In the curtained-off women’s section, a community member, Zehra Zaida, finishes her final prostration, her forehead resting for a moment on her turbah, a traditional clay tablet, before she rises. She finds a spot against the wall of the women’s section and sits down on the plush Persian carpeting, a slim Arabic book in her lap. Her daughter sits next to her and fills in a bubble chart with names of the prophet’s family. Her son holds a book of his own, though he’s hardly old enough to read it.

 

On a large, flat-screen TV, Zaida can watch the prayer leader sitting on the floor of the men’s section just behind the gold curtain, a microphone angled toward him.
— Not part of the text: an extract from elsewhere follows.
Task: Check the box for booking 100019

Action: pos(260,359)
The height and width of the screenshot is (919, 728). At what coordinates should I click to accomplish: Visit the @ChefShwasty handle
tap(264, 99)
His voice rises mournfully in a minor key:

 

“Bis-millahir-rahmanir-rahim…”

 

“In the name of Allah, the all-merciful, the all-compassionate…”

 

The other worshippers read the words quietly to themselves from their books and iPhones.

 

“Oh Allah, forgive me for those sins which draw down adversities.”

“Oh Allah, forgive me for those sins which alter blessings.”

 

“Oh Allah, forgive me for those sins which hold back supplication…”

 

As the singsong notes waft over the divide, the tone of the room shifts. An older woman in a checkered headscarf, a tissue balled up in her right hand, seems to hold back tears.  Zaida’s wide brown eyes are serious, her long black hijab draped around her. She also sniffles quietly.

 

“Oh Allah, I find no forgiver of my sins, nor concealer of my ugly acts, nor transformer of any of my ugly acts into good acts but you,” the prayer leader continues.

 

“There is no God but you.”

 

The prayer goes on to appeal to God’s mercy. It asks God to forgive the reader for “every sin I have committed and to every mistake I have made,” to enable humility and gratitude. It begs God to come close, to build a relationship with the reader despite her human frailties.

 

“Some part of it makes us scared of our sin,” Sheikh Fadhel Al-Sahlani, the imam of the mosque, explained later that night. “Some part of it gives us [a] kind of hope [in] the mercy of God.”

 

Dua Kumayl also poses an argument to God, Al-Sahlani said. “If Your mercy is everywhere, where will You put me to punish me?” The prayer reminds people to do better, but also reminds God that punishment is against the divine nature, he said. Dua Kumayl ultimately “gives a hope and also gives a precaution.”

 

According to Shia tradition, Imam Ali imparted the prayer to his companion Kumayl Ibn Ziyad Nakha'i, who memorized it and shared it with others in the seventh century.  Eventually, it was written down and named for Ali’s friend. While Shias can recite Dua Kumayl anytime, it’s customarily said on Thursdays, the eve before Jummah or Friday prayers. It’s also recited on the 15th day of Sha’ban, a holiday in the lunar month before Ramadan. Traditionally an auspicious day for God’s forgiveness, Shia communities spend the entire evening in prayer.

 

Zaida has been reciting Dua Kumayl every Thursday night since she was a kid. Now she brings her own children to the mosque to hear it. It’s a commitment. The prayer generally takes up to 30 minutes to read. There are only five other women there, compared to the 20 or so men who also braved the below-zero cold that evening. But it helps her to introspect and set her intentions for the week.

 

“We try our best to do all the good deeds, but still, we are human,” she said. “We do so many sins and mistakes… Every Thursday, it’s a reminder for us that we have to [stay] away from the bad deeds and stay on the right path. It’s constantly asking for forgiveness.”

 

The imam’s voice rises and falls, and Zaida continues to murmur. She occasionally leans toward her son to playfully bump foreheads, breaking the night’s somber tone if just for a moment.

 

Twice, the room joins together in a refrain set to a simple tune that sounds like a sigh.

 

“Ya rab-bi ya rab-bi ya rabb.”

 

“Oh lord, oh lord, oh lord.”

 

It’s 9 p.m. Zaida has been at the mosque since nearly 7:30. After a few more interludes of private prayer with the imam’s voice alone in the background, the congregation  joins together for the final words of Dua Kumayl.

 

“Bless Muhammad and Muhammad's household, and do with me what is worthy of You.”

 

“And Allah bless His messenger and the holy Imams of his household, and give them abundant peace.”